### [Problem details]
Arrange the rows below as a Markdown table with the columns No. and Line, starting with the line that contains "Task: Open Automated" and going on through the end of the rows. Omit blank lines and leave the pictures out.

### [Excerpted data]
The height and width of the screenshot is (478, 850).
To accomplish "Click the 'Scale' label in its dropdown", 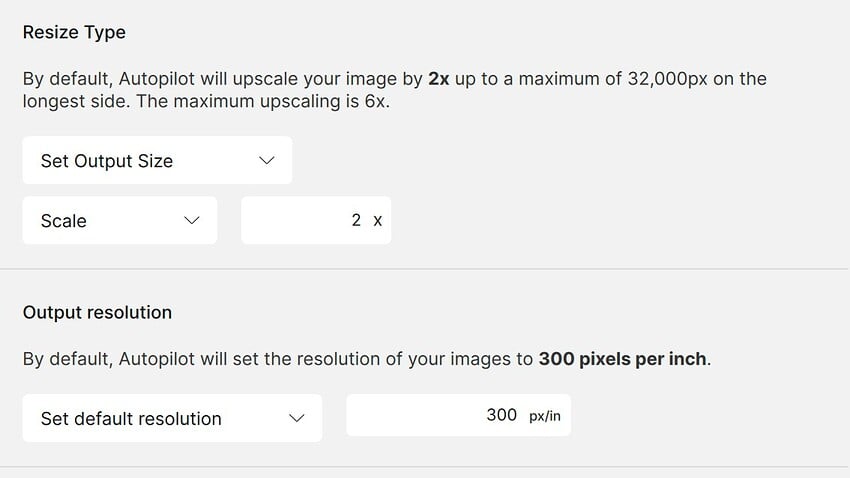I will (64, 221).
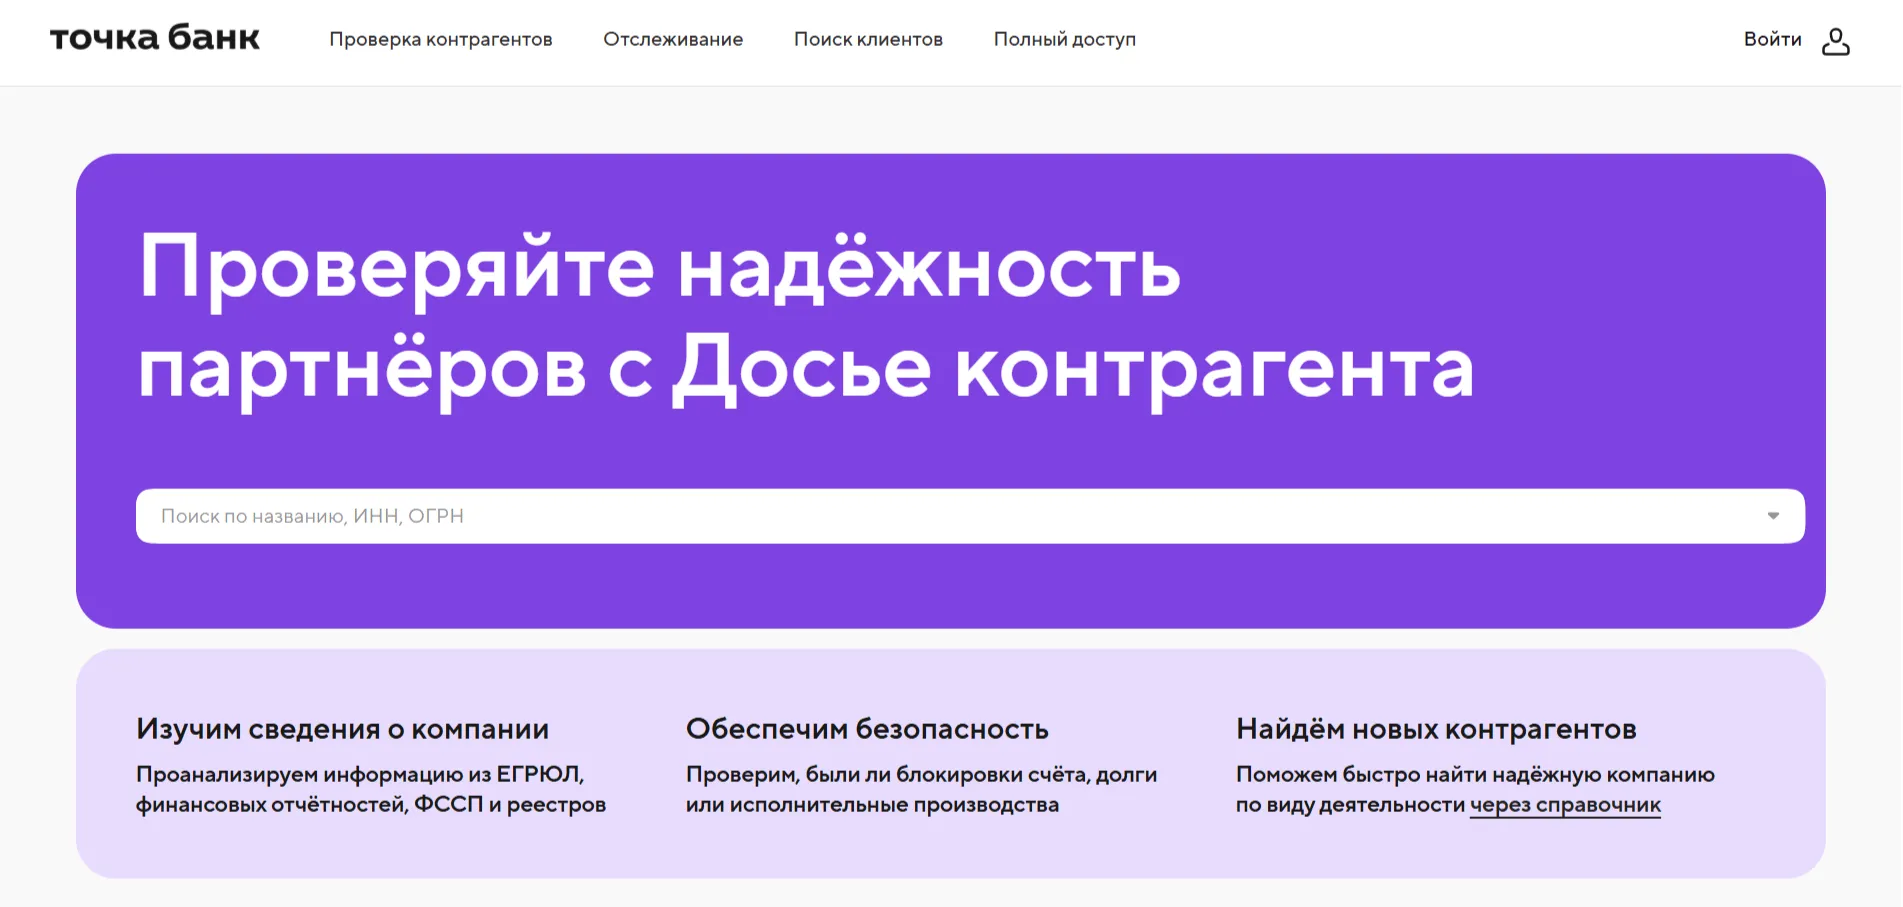Click the точка банк logo
The image size is (1903, 907).
154,38
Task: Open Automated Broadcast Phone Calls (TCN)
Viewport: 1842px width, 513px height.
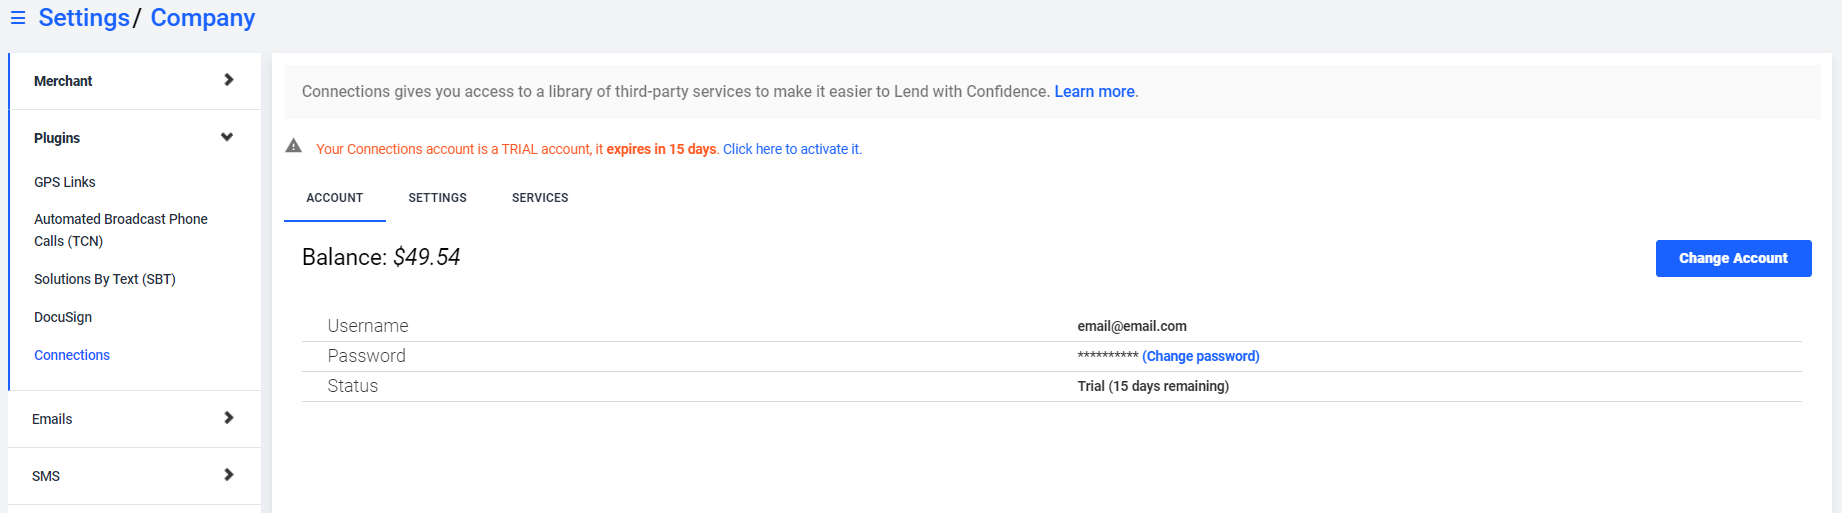Action: [121, 230]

### [Full answer]
| No. | Line |
|---|---|
| 1 | Task: Open Automated Broadcast Phone Calls (TCN) |
| 2 | Viewport: 1842px width, 513px height. |
| 3 | Action: [121, 230] |